Let’s assume that you now have all the ingredients or that you decided to make one of the simpler emulsions, a single run emulsion with no stabilizers or sensibilisation. The problem here is that, with the possible exception of the absolutely most primitive (and not very useful) recipes, every little factor has huge impact on the product. A minimal change in temperature during the precipitation or ripening will produce an emulsion that is significantly different (possibly useless). The same holds true for the time; is the nitrate added over a period of 60 or 90 seconds? Did we start by adding it copiously and ended with a tiny amount, or the other way round? Each of these will be of monumental importance and may either improve or destroy the emulsion. Let me stress this; each tiny variation will lead to obtaining a different emulsion which means that if we choose to later sensitize it, it will respond very differently to all the additives. It can be seen at first glance that getting repeatable results is hard, at least if we don’t have an electronic pump to control the speed with which ingredients are added. And we are still talking about simple, single run emulsions.

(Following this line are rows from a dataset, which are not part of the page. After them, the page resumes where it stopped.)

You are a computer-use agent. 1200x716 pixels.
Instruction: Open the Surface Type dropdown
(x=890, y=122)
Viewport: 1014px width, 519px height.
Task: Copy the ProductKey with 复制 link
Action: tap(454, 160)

I would have forgotten; water matters too. And it should be distilled water made from deionized one (distillation alone doesn’t guarantee an appropriate level of purity). It would be even better to use multiple distillation. I am not saying that emulsions can’t possibly be made with deionized water; sometimes they can and I have made such emulsions. But water like this does not guarantee repeatability and may lead to problems as in yielding the emulsion useless. We need to remember that the amount of some chemical used in producing the emulsion is smaller than the amount of impurities in a glass of tap water.Let’s assume, you have overcome all the obstacles so far and managed to get all the materials and make a working emulsion. Most likely it will not be very fast. In my case emulsions made with active gelatins usually turn out to be about 3ISO (though I did not try to push them excessively). Now the emulsion needs to be washed (water temperature about zero deg. Centigrade, you need more than 20 litres for a small batch), protected against bacterial growth (this part is actually easy) and… coated on glass. Easy? After all this is what you have been doing with collodion. Yeah, right. Though it is easier than the actual making of the emulsion.
Of course, we may also attempt to make more sophisticated emulsion, make the grain more homogenous (for instance by separating the precipitation and growth of crystals). But this adds an extra level of difficulty. We can also go for chemical sensibilization but this is an altogether different story. And something that, at least theoretically, shouldn’t be done with active gelatins. Theoretically, because it was chemical sensitization that enabled me to convert a 1,5 ISO emulsion to a 20 ISO emulsion.